Problem to work on: Your copy must hold all of the data below, unchanged and without images.

[Extracted data entries]
═══
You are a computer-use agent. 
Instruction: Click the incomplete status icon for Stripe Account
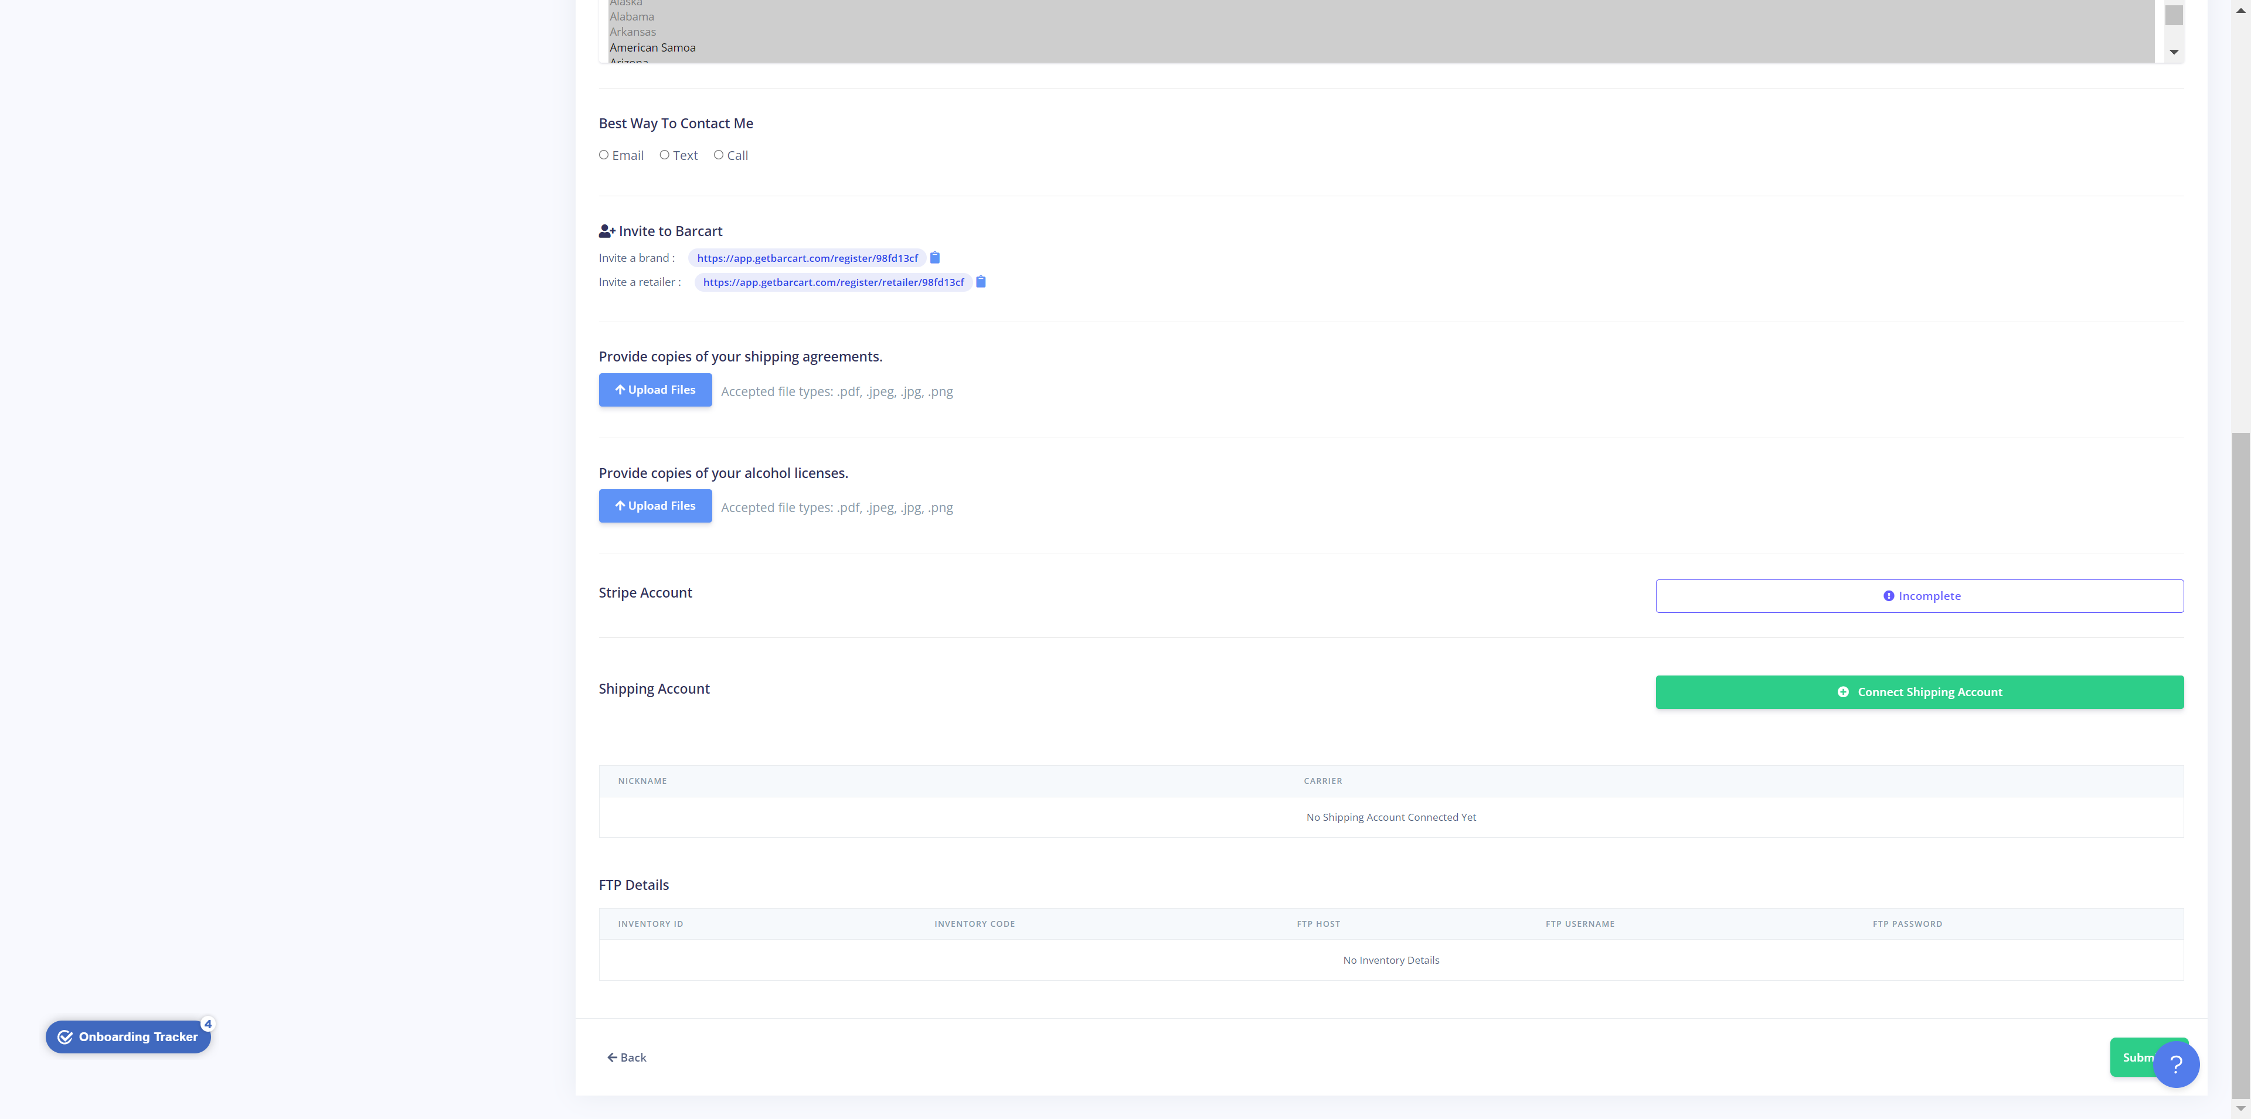1887,595
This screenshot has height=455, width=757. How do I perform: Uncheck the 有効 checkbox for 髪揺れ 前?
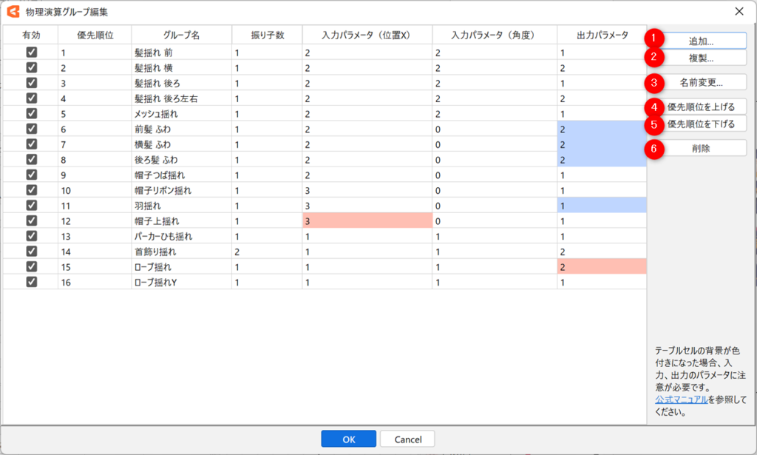point(31,53)
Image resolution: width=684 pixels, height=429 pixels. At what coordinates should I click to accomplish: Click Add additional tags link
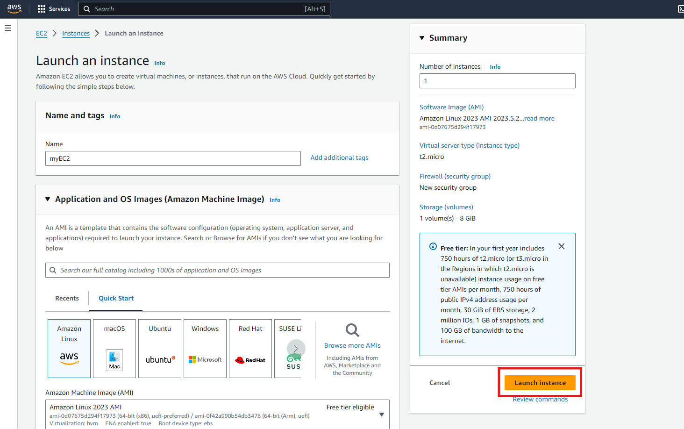pos(339,157)
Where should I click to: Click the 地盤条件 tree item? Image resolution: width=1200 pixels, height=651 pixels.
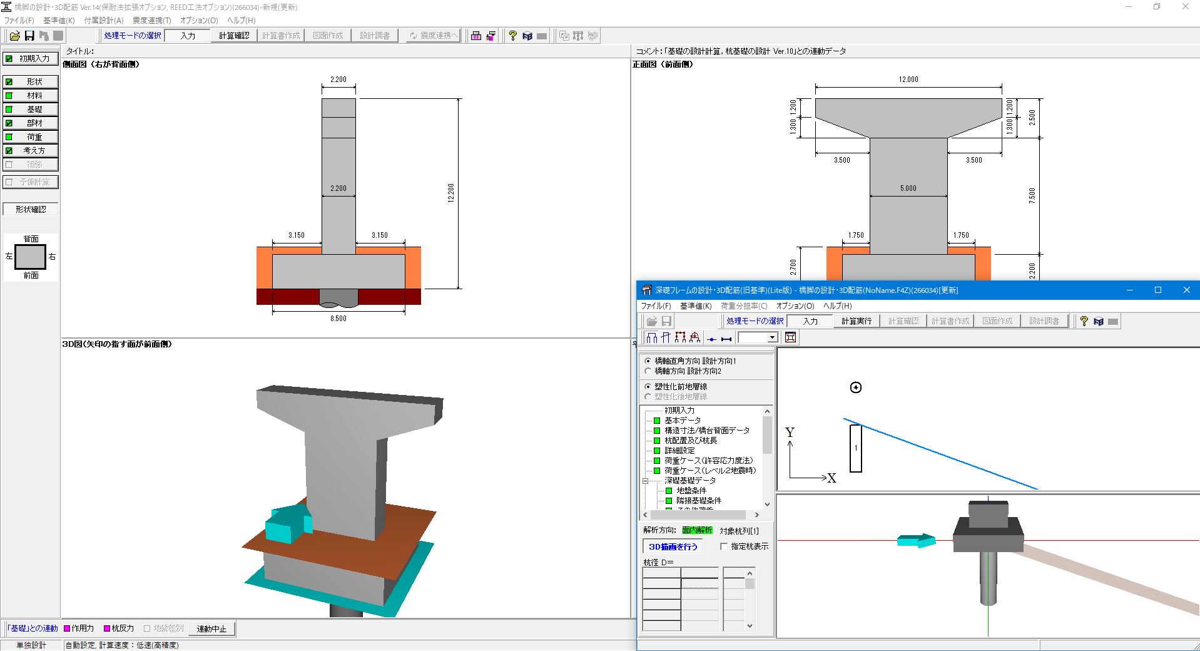click(x=691, y=491)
═══
Response:
You are a computer-use agent. 
Instruction: Click the incomplete status icon for Stripe Account
1887,595
This screenshot has height=455, width=757. How do I perform: Uncheck the 有効 checkbox for 髪揺れ 前?
point(31,53)
Image resolution: width=684 pixels, height=429 pixels. At what coordinates should I click to accomplish: Click Add additional tags link
pos(339,157)
Where should I click to: Click the 地盤条件 tree item? Image resolution: width=1200 pixels, height=651 pixels.
click(x=691, y=491)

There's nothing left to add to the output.